Fiche technique de la David Candaux DC6 Night Forest
| Caractéristiques | Détails |
|---|---|
| Modèle | David Candaux DC6 Night Forest |
| Édition | Limitée à 8 pièces |
| Prix | 250 000 CHF (272 600 €) |
| Mouvement | Calibre H74, remontage manuel |
| Développement | Entièrement développé en interne |
| Nombre de composants | 287 |
| Nombre de rubis | 47 |
| Réserve de marche | 55 heures |
| Fréquence | 21 600 alternances par heure, 3 Hz |
| Tourbillon | Volant mono-axe incliné à 30°, révolution en 60 secondes |
| Petite seconde | Intégrée au tourbillon |
| Balancier | À inertie variable interne, vis de réglage en or |
| Spiral | Courbe terminale Phillips |
| Ponts et platine | Titane grade 5 |
| Roues | Cuivre au béryllium |
| Boîtier | Caisson en titane habillé de carbone UD |
| Diamètre | 45 mm |
| Épaisseur | 11,29 mm |
| Poids | 45 g |
| Étanchéité | 50 mètres |
| Couronne | Magic Crown rétractable à 6 h |
| Cadran | Titane soleillé anodisé vert topaze, effet fumé en trompe-l’œil |
| Glaces | Deux dômes saphir, fond saphir |
| Bracelet | Caoutchouc noir fait main, surpiqûres vert topaze, boucle velcro |
| Garantie | 10 ans |
FAQ sur la David Candaux DC6 Night Forest
Combien d’exemplaires de la David Candaux DC6 Night Forest sont produits ?

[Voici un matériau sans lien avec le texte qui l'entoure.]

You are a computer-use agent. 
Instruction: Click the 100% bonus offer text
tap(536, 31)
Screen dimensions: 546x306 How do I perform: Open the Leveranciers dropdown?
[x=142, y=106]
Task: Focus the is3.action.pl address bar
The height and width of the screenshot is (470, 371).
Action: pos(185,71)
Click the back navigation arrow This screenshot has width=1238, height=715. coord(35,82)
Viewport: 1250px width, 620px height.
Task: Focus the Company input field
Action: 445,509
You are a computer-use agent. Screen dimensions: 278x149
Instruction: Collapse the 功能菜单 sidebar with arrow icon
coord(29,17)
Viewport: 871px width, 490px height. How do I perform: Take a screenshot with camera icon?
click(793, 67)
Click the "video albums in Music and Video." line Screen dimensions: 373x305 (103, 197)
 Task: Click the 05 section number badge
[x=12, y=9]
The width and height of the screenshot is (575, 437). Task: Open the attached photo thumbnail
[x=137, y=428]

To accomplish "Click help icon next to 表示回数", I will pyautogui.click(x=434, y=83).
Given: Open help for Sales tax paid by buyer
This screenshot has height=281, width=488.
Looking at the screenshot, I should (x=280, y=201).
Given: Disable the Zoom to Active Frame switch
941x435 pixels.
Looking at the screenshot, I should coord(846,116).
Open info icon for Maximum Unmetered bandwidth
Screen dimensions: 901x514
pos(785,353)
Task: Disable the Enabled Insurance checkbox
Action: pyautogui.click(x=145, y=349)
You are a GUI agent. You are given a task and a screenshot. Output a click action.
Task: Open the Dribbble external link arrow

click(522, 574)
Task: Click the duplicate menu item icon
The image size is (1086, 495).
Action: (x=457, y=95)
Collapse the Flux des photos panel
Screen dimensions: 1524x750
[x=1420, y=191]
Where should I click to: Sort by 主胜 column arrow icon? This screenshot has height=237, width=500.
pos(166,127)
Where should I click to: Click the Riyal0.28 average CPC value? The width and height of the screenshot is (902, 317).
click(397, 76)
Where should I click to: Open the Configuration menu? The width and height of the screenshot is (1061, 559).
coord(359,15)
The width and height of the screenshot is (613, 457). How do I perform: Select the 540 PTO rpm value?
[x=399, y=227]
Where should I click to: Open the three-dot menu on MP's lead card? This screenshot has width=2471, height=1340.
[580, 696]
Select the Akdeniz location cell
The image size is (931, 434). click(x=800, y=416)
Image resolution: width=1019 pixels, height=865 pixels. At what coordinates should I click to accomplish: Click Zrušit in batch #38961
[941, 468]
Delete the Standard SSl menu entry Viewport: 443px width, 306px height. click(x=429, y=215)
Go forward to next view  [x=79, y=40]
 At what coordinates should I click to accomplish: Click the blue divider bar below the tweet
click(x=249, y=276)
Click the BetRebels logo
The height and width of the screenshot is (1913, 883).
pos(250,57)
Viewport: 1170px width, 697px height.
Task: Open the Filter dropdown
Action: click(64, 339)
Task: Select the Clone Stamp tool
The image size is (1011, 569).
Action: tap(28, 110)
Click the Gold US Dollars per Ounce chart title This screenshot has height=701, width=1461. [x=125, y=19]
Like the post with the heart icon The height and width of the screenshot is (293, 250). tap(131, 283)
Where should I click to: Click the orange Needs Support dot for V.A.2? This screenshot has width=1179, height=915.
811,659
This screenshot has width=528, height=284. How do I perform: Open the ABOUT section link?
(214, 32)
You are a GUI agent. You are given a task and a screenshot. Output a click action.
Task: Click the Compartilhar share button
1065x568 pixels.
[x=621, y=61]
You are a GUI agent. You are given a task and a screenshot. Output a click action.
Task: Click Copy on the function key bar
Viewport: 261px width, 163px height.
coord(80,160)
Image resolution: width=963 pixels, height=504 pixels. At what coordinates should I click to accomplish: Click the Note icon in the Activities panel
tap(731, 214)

La montre est limitée à huit exemplaires.
Quel est le prix de la David Candaux DC6 Night Forest ?
Le prix annoncé est de 250 000 CHF, soit environ 272 600 €.
Quel matériau est utilisé pour le boîtier ?
La montre associe un caisson en titane à un habillage en carbone UD, ou carbone unidirectionnel.
Quel mouvement équipe cette David Candaux ?
La DC6 Night Forest embarque le calibre H74, un mouvement manuel développé en interne avec tourbillon volant incliné à 30°.
Quelle est la réserve de marche de la DC6 Night Forest ?
La réserve de marche annoncée est de 55 heures.
La montre est-elle étanche ?
Oui, elle est donnée pour une étanchéité de 50 mètres.